Little Birdy – Confetti
It was always going to be an uncertainty just which direction Little Birdy would take on their third record. Whilst both 2004’s bigbiglove and 2006’s Hollywood could easily be classifiable as pop records, the difference was in the execution. bigbiglove was rooted firmly in oft-twangy, semi-acoustic balladry; whereas Hollywood found the band in love with the synthesiser, with far more mainstream sensibilities and a Dust Brothers polish.
So where do we find the band in 2009? Their third album, Confetti, is ultimately the equivalent of being told a story with a capturing introduction that grabs your attention – only to be bored by the rest of it and put off by an abrupt ending.
Not only is Brother deceptive as an opening track, it’s also deceptive as a lead single. A country jaunt at its heart, vocalist Katy Steele’s chirpy, soulful melodies are matched with a rollicking beat, charming acoustic strumming and a brief, but certainly notable, appearance from Australian bard Paul Kelly on backing vocals and harmonica. It couldn’t really be defined as a return to form, as it doesn’t really go back to the sounds of either of their previous albums. It can, however, most certainly be defined as highlight of the band’s career thus far. Were the whole record to continue in this fashion, you could well have prematurely called Australian album of the year.
As you may have guessed at this stage, making the rest of Confetti as good as Brother is not exactly – “mission accomplished’. It’s more like when then-President Bush called – “Mission Accomplished’ on the war in Iraq – in actuality, there was still a lot of work to be done. Certainly, you can’t discredit the remainder of the set entirely. Single Summarise is sweet vintage pop with some infectious horns and perfectly syncopated handclaps; and songs like Into My Arms and Crazy prove Steele’s capabilities as a distinctive, harmonious and confident singer.
Even still, the songwriting is decidedly lazy. The band take a wrong turn from the kind of pop they’re attempting; turning classic and recognisable into plain derivative. The dull rhythms aren’t assisted by Steele’s lyrics, which centre on some generic love story with the usual ups and downs. It culminates in the concluding title track with the lyric “My heart is confetti” – easily the worst heart analogy since Lady Sovereign’s “My heart’s like a jigsaw puzzle”.

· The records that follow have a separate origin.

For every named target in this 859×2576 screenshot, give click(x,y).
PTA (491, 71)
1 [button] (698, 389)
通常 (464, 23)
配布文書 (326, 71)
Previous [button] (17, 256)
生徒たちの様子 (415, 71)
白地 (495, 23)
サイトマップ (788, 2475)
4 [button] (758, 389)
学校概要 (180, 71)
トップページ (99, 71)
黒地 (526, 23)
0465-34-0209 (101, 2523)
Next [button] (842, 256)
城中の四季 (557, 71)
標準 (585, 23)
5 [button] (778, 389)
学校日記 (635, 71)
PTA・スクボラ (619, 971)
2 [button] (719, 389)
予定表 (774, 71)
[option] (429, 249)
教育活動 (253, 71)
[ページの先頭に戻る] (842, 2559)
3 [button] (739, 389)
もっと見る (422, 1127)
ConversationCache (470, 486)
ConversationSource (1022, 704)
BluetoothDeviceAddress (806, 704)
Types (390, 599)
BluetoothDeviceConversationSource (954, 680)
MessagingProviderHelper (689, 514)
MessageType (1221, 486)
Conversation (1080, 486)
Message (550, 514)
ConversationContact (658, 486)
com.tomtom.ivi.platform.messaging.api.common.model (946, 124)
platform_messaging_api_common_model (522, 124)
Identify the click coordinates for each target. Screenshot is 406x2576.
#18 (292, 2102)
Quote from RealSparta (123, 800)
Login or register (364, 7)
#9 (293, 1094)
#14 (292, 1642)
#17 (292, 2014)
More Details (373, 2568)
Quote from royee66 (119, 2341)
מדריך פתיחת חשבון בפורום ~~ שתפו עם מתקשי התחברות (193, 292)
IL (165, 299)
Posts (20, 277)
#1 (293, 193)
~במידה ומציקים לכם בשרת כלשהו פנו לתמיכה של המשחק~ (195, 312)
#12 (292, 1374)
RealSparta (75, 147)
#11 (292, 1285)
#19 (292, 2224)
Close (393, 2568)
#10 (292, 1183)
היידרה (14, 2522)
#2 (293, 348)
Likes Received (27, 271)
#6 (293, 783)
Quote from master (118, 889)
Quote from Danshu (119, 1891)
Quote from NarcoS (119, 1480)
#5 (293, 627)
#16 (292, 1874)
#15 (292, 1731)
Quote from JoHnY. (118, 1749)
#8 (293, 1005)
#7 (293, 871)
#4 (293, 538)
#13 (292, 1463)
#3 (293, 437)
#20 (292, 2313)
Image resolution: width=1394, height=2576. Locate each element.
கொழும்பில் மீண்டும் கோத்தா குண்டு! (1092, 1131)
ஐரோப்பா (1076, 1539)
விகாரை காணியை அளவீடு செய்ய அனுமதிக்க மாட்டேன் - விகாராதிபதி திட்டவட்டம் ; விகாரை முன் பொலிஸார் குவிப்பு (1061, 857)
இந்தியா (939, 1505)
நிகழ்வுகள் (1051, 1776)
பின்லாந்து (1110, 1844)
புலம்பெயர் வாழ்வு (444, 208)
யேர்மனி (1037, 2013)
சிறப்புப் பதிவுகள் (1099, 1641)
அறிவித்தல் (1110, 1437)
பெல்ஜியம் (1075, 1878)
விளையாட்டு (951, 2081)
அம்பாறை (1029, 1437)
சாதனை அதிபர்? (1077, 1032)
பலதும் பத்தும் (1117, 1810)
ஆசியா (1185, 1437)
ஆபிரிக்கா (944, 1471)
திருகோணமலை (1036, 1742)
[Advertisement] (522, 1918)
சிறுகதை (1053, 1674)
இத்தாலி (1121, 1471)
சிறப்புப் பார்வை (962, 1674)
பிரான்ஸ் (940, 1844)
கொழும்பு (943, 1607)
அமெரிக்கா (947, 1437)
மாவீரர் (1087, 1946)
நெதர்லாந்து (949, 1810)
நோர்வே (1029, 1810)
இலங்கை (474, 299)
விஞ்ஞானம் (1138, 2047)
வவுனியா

Little Birdy aren’t dead – this album is sure to do well within some area of the Australian pop demographic. With this in mind, however, Confetti continues a slow but steady decline in overall album quality. The magic that was captured in the band’s pre-debut EPs, on songs like Baby Blue and This is a Love Song, is in desperate need of being rediscovered and vitalised to get the band out of this current stupor. Without this, the band’s fourth record could well end up with no highlights whatsoever. Approach with caution.
Confetti is out now on Eleven/Universal.